Reality versus best practices in musculoskeletal medicine
What are the habits of highly effective doctors, physical therapists, massage therapists, chiropractors? How do the finest healthcare professionals tackle the challenge of persistent pain and tricky injury rehab challenges? A paper in the British Journal of Sports Medicine by Lin et al. gave us a list of best practices. They distilled several of them from eleven clinical practice guidelines (from a pool of dozens of candidates).
Here are those best practices, in my words, but carefully honouring the source (with parenthetical editorial comments from me):
- Look for red flags. (Which, of course, requires both broad and deep knowledge of the extraordinary number of surprising causes of pain, many of them subtle and hard to diagnose.)
- Always do a thorough physical exam. You never know what will turn up!
- Radiation is bad! Avoid imaging, unless serious pathology is suspected (for instance if the problem is puzzlingly persistent despite the absence of other red flags).
- Care should revolve around the patient: lots of active listening, decisions get made together, and care is adapted to the unique situation of the patient. No one-size-fits-all medicine.
- Emphasize the role of lifestyle factors like stress, economic status, sleep quality, and much more.
- Patient progress should be measured objectively whenever possible, and success should be defined (for instance, “getting back to work” is a clear goal and usually a high priority).
- Educate patients! Give them as much information about their conditions and options as time allows. (And, when time does not allow, send them to PainScience.com. 😜)
- Integrate exercise and physical activity into treatment as much as possible.
- Surgery is a last resort (unless it is specifically needed for an ominous condition, obviously).
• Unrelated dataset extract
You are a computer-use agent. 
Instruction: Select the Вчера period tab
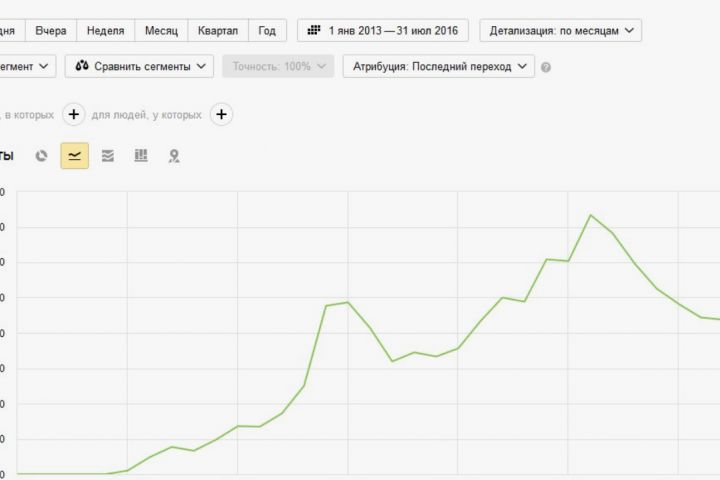click(51, 31)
- Any treatment that is done to the patient — with either hands or tools, manual or passive therapy — should only be used in addition to other evidence-based treatments.
That last one is a doozy: minimizing the manual
Demoting manual therapy to be a mere side dish to the entreé of "evidence-based medicine" — basically everything else in that list — would plunge whole professions and industries in crisis and obsolescence. (Which ones? I leave that as an exercise for the reader.)
Many readers will have trouble accepting that “best practices” means sidelining most of what they do for a living, but this is not coming out of nowhere: MSK medicine has been moving away from manual/passive therapy for many years for many reasons. This is why the journal of Manual Therapy actually changed its name to Musculoskeletal Science & Practice … back in 2017.1
This is happening because (in broad strokes), after decades in the oven, most manual therapy remains half-baked and unimpressive, consistently performing poorly in clinical trials. The debate rages on and manual therapists are not just going to walk away without a fight. But the controversy is real.
The best practices are not practiced much
Otherwise these best practices all sound pretty straightforward, don’t they? Almost suspiciously ordinary and obvious.
And yet many of these best practices are alarmingly missing in action. Many are routinely neglected by family doctors and healthcare professionals with minimal training in musculoskeletal medicine — like most massage therapists.
Manual/passive treatments (like massage therapy, spinal “adjustment” & so on) are declared second class citizens in good musculoskeletal medicine; they “should only be used in addition to other evidence-based treatments” (Lin et al.). And yet they remain the main course of most therapy in the real world.
More troubling is that so many professionals who should know better also struggle to get the basics right. There is an immense gap between theory and practice, with pros routinely indulging in pet theories of pain and wildly overestimating the value of passive therapies — the power of gadgets, tools, and hands — while underestimating and neglecting everything else. Some examples:
- The importance of psychosocial factors is either entirely neglected or hotly contested by many. Or it gets lip service, but given short shrift in practice. Or it is applied clumsily, fetishized and oversimplified to just diagnosing people as stressed and anxious.
- Exercise gets plenty of attention, but is also corrupted by oversimplification, with the vast majority of it falling into the corrective exercise trap — the belief that specific, technical exercises intended to “fix” people are much more therapeutic and worthwhile than general exercise. They rarely are, if ever. It’s general activity exercise that should usually be prescribed. But that’s not “fancy” enough.
- Red flags are often missed by every kind of professional, but almost perfectly in sync with education — the less knowledge they have, the more likely they are to fail to notice the significance. Knowing enough pathology to spot the clues that an odd pain is the tip of pathologic iceberg is extremely important, but it’s not happening.
So there’s a lot of work to do. As I will continue to point out, probably for the rest of my career, musculoskeletal and pain medicine are still surprisingly “new.” Guidelines like these are still evolving, and have barely even begun to actually guide the average clinician.
Notes
Their under-stated explanation:
The new title will better reflect current practice, education and research in the field of musculoskeletal physiotherapy worldwide and ensure that the journal continues to be a leading publication in the field.
In other words, “manual therapy” was just too narrow, too much about fixing people with techniques and magic hands, and neglected other perspectives and approaches. The change signalled a general retreat from the belief that flesh and structure need to be changed … or even can be. It is writing on the wall that says that manual therapy needs to get beyond being “manual,” because there’s a lot more to this field than structure.